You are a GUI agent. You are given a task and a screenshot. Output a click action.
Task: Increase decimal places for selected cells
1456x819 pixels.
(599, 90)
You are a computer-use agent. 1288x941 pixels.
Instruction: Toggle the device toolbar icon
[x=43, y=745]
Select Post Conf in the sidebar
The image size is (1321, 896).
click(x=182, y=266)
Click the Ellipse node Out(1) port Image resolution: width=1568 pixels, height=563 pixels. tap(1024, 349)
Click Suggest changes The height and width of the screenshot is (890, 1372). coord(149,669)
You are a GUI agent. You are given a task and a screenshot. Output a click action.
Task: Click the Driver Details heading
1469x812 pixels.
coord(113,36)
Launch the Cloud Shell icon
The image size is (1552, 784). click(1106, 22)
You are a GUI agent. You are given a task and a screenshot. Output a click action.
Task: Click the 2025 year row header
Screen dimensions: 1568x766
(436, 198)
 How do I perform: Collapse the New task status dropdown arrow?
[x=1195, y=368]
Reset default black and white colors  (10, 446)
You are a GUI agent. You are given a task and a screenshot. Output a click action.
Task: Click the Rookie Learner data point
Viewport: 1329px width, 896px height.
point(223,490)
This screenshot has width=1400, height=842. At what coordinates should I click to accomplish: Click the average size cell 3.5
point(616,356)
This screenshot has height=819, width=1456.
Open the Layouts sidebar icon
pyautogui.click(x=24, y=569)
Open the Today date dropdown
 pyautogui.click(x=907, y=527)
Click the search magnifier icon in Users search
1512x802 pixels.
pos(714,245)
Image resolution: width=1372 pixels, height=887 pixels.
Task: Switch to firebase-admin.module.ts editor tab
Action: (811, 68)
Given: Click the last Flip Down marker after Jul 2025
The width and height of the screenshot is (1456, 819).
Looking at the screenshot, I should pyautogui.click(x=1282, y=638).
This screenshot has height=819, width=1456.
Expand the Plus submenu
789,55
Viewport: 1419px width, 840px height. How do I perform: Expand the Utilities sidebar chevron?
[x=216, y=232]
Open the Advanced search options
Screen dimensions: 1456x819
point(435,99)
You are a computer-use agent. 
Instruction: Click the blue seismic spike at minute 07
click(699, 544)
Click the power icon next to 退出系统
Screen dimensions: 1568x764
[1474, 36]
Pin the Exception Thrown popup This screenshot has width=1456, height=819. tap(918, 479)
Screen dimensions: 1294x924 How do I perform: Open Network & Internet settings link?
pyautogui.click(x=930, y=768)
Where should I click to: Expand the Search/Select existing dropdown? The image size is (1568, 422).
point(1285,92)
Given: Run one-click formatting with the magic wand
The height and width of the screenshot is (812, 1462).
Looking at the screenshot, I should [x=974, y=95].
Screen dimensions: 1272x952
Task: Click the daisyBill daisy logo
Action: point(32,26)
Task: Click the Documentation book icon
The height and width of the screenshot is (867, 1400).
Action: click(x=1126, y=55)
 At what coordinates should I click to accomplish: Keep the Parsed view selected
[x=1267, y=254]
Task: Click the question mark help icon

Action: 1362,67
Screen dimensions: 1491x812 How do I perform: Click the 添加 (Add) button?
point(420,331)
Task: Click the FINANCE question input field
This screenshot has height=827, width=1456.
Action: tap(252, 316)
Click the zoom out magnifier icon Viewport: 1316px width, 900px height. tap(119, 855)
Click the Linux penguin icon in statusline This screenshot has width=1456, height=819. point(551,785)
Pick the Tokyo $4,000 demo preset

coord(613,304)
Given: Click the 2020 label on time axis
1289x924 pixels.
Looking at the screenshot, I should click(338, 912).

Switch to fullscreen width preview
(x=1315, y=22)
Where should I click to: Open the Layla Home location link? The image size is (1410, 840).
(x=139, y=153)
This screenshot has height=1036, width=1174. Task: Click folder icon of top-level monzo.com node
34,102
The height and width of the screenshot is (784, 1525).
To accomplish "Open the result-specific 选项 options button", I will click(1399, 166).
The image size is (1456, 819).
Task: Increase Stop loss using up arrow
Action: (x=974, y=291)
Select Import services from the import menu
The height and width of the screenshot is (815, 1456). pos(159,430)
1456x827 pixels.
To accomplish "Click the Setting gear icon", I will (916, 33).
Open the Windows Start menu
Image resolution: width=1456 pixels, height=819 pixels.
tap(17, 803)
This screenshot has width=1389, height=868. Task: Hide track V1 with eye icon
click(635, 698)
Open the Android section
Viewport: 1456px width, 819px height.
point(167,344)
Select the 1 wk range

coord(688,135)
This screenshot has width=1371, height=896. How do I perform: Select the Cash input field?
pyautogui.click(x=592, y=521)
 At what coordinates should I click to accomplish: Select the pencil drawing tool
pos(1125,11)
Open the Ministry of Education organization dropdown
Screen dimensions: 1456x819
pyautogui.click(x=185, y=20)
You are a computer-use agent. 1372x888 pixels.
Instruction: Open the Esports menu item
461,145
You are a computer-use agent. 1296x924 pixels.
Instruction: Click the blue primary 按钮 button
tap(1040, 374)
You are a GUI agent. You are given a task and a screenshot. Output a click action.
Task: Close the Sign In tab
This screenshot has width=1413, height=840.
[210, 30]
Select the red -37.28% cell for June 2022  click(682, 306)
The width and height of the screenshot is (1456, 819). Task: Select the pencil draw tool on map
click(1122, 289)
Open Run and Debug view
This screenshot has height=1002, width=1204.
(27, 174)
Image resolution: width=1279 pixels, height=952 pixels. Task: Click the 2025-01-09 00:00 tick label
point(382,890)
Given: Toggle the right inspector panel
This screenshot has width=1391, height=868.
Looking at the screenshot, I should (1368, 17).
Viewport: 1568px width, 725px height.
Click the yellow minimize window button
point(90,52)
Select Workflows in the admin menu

=-=-=-=-=

## ACTIVITY
What is needed is an exact transcription of every record above.

## REPLY
You are a GUI agent. You are given a task and a screenshot. Output a click action.
Task: Increase decimal places for selected cells
1456x819 pixels.
(599, 90)
You are a computer-use agent. 1288x941 pixels.
Instruction: Toggle the device toolbar icon
[x=43, y=745]
Select Post Conf in the sidebar
The image size is (1321, 896).
click(x=182, y=266)
Click the Ellipse node Out(1) port Image resolution: width=1568 pixels, height=563 pixels. tap(1024, 349)
Click Suggest changes The height and width of the screenshot is (890, 1372). coord(149,669)
You are a GUI agent. You are given a task and a screenshot. Output a click action.
Task: Click the Driver Details heading
1469x812 pixels.
coord(113,36)
Launch the Cloud Shell icon
The image size is (1552, 784). click(1106, 22)
You are a GUI agent. You are given a task and a screenshot. Output a click action.
Task: Click the 2025 year row header
Screen dimensions: 1568x766
(436, 198)
 How do I perform: Collapse the New task status dropdown arrow?
[x=1195, y=368]
Reset default black and white colors  (10, 446)
You are a GUI agent. You are given a task and a screenshot. Output a click action.
Task: Click the Rookie Learner data point
Viewport: 1329px width, 896px height.
point(223,490)
This screenshot has width=1400, height=842. At what coordinates should I click to accomplish: Click the average size cell 3.5
point(616,356)
This screenshot has height=819, width=1456.
Open the Layouts sidebar icon
pyautogui.click(x=24, y=569)
Open the Today date dropdown
 pyautogui.click(x=907, y=527)
Click the search magnifier icon in Users search
1512x802 pixels.
pos(714,245)
Image resolution: width=1372 pixels, height=887 pixels.
Task: Switch to firebase-admin.module.ts editor tab
Action: (811, 68)
Given: Click the last Flip Down marker after Jul 2025
The width and height of the screenshot is (1456, 819).
Looking at the screenshot, I should pyautogui.click(x=1282, y=638).
This screenshot has height=819, width=1456.
Expand the Plus submenu
789,55
Viewport: 1419px width, 840px height. How do I perform: Expand the Utilities sidebar chevron?
[x=216, y=232]
Open the Advanced search options
Screen dimensions: 1456x819
point(435,99)
You are a computer-use agent. 
Instruction: Click the blue seismic spike at minute 07
click(699, 544)
Click the power icon next to 退出系统
Screen dimensions: 1568x764
[1474, 36]
Pin the Exception Thrown popup This screenshot has width=1456, height=819. tap(918, 479)
Screen dimensions: 1294x924 How do I perform: Open Network & Internet settings link?
pyautogui.click(x=930, y=768)
Where should I click to: Expand the Search/Select existing dropdown? The image size is (1568, 422).
point(1285,92)
Given: Run one-click formatting with the magic wand
The height and width of the screenshot is (812, 1462).
Looking at the screenshot, I should [x=974, y=95].
Screen dimensions: 1272x952
Task: Click the daisyBill daisy logo
Action: point(32,26)
Task: Click the Documentation book icon
The height and width of the screenshot is (867, 1400).
Action: click(x=1126, y=55)
 At what coordinates should I click to accomplish: Keep the Parsed view selected
[x=1267, y=254]
Task: Click the question mark help icon

Action: 1362,67
Screen dimensions: 1491x812 How do I perform: Click the 添加 (Add) button?
point(420,331)
Task: Click the FINANCE question input field
This screenshot has height=827, width=1456.
Action: tap(252, 316)
Click the zoom out magnifier icon Viewport: 1316px width, 900px height. tap(119, 855)
Click the Linux penguin icon in statusline This screenshot has width=1456, height=819. point(551,785)
Pick the Tokyo $4,000 demo preset

coord(613,304)
Given: Click the 2020 label on time axis
1289x924 pixels.
Looking at the screenshot, I should click(338, 912).

Switch to fullscreen width preview
(x=1315, y=22)
Where should I click to: Open the Layla Home location link? The image size is (1410, 840).
(x=139, y=153)
This screenshot has height=1036, width=1174. Task: Click folder icon of top-level monzo.com node
34,102
The height and width of the screenshot is (784, 1525).
To accomplish "Open the result-specific 选项 options button", I will click(1399, 166).
The image size is (1456, 819).
Task: Increase Stop loss using up arrow
Action: (x=974, y=291)
Select Import services from the import menu
The height and width of the screenshot is (815, 1456). pos(159,430)
1456x827 pixels.
To accomplish "Click the Setting gear icon", I will (916, 33).
Open the Windows Start menu
Image resolution: width=1456 pixels, height=819 pixels.
tap(17, 803)
This screenshot has width=1389, height=868. Task: Hide track V1 with eye icon
click(635, 698)
Open the Android section
Viewport: 1456px width, 819px height.
point(167,344)
Select the 1 wk range

coord(688,135)
This screenshot has width=1371, height=896. How do I perform: Select the Cash input field?
pyautogui.click(x=592, y=521)
 At what coordinates should I click to accomplish: Select the pencil drawing tool
pos(1125,11)
Open the Ministry of Education organization dropdown
Screen dimensions: 1456x819
pyautogui.click(x=185, y=20)
You are a computer-use agent. 1372x888 pixels.
Instruction: Open the Esports menu item
461,145
You are a computer-use agent. 1296x924 pixels.
Instruction: Click the blue primary 按钮 button
tap(1040, 374)
You are a GUI agent. You are given a task and a screenshot. Output a click action.
Task: Close the Sign In tab
This screenshot has width=1413, height=840.
[210, 30]
Select the red -37.28% cell for June 2022  click(682, 306)
The width and height of the screenshot is (1456, 819). Task: Select the pencil draw tool on map
click(1122, 289)
Open Run and Debug view
This screenshot has height=1002, width=1204.
(27, 174)
Image resolution: width=1279 pixels, height=952 pixels. Task: Click the 2025-01-09 00:00 tick label
point(382,890)
Given: Toggle the right inspector panel
This screenshot has width=1391, height=868.
Looking at the screenshot, I should (1368, 17).
Viewport: 1568px width, 725px height.
Click the yellow minimize window button
point(90,52)
Select Workflows in the admin menu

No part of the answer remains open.